[Requirements]:
1. List every CROA award number that appears in the arbitration passage.
2. From the arbitration passage, return a verbatim copy of the span that begins at the words "This is not" and stops after the words "investigation contained in the collective agreement.".

[Passage shown]:
***

Article 24.2 provides certain safeguards for employees being investigated in connection with alleged irregularities. One of the most important of these is the right of representation. The procedure followed by the company in this case deprived the employee of that right at the time when it was most important to him. In carrying out this investigation in the manner it did, while the company’s officers may have been exercising their powers under the Criminal Code or the Railway Act, the company was in violation of its obligations under the collective agreement. In this connection I must, with respect, express my disagreement with what is said in the Award of Mr. Charles O’Connor, Q.C., dated November 7, 1967, in an arbitration between the company and the Brotherhood of Railway and Steamship Clerks. It was said there that the provisions of the collective agreement equivalent to those of Article 24.2 of the agreement before me did not apply to investigations carried out by the railway police. No doubt there are many functions to be carried out by the railway police that are not at all inhibited by anything contained in the collective agreement. But the provisions of Article 24.1 impose certain obligations on the company with respect to investigations. Whether the company acts through its police officers or otherwise, it has subjected itself to the terms of the collective agreement, and is bound by them.

 

For the foregoing reasons, it is my conclusion that the grievance must succeed. …

 

            In contrast, in CROA 669 this Office upheld the regularity of a Company police officer executing a search warrant at the home of an employee. It was there held that the search of the grievor’s home was properly a criminal investigation, and not a disciplinary investigation as contemplated within the terms of the collective agreement.

 

            In CROA 1538 the parties were concerned with an investigation concerning the misappropriation of funds from the Windsor Station ticket office. It was there held that the interview of an employee by CP police investigators was not, as the union alleged, a disciplinary investigation in violation of article 27 of the collective agreement of the Brotherhood of Railway, Airline and Steamship Clerks, Freight Handlers, Express and Station Employees there under consideration. However, in that award the Arbitrator commented, in part:

 

This is not to say that the Company ought to be allowed to exploit its police force for untoward purposes. It cannot be permitted to camouflage a police investigation for disciplinary purposes. The Company ought not to be seen to abuse the favoured status extended it by Parliament of applying its own police for improper purposes. And it is in this context that I have interpreted CROA 280. In that case, as I understood the decision, because there was no criminal investigatory purpose to the police role in its dealing with the grievor, it was ruled that the Company was duty bound to invoke the procedural safeguards for a disciplinary investigation contained in the collective agreement.

 

            The Arbitrator has no reason to differ from the views expressed in the above quoted passages. It would plainly be inappropriate, and arguably an abuse of process, for line supervisors to attempt to use police investigators for the investigation of activities which are not criminal, but would merely involve a possible violation of the collective agreement or actions which would be properly subject to discipline. It must, however, be recognized that some activities might straddle the line, being both violations of the collective agreement or conduct deserving of discipline on the one hand, and criminal offences on the other hand. There obviously can be no impediment to the police force of the Company investigating criminal activity merely because that same activity might separately be the ground of discipline or a finding that there has been a violation of the collective agreement.

***

[Stored data]:
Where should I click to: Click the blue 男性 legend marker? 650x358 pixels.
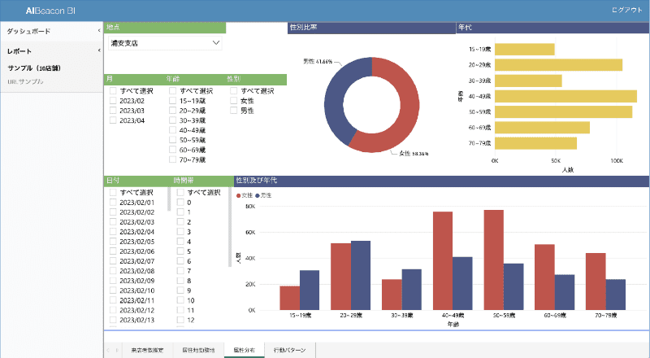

***

[Worked answers]:
1. CROA 669, CROA 1538, CROA 280

2.
This is not to say that the Company ought to be allowed to exploit its police force for untoward purposes. It cannot be permitted to camouflage a police investigation for disciplinary purposes. The Company ought not to be seen to abuse the favoured status extended it by Parliament of applying its own police for improper purposes. And it is in this context that I have interpreted CROA 280. In that case, as I understood the decision, because there was no criminal investigatory purpose to the police role in its dealing with the grievor, it was ruled that the Company was duty bound to invoke the procedural safeguards for a disciplinary investigation contained in the collective agreement.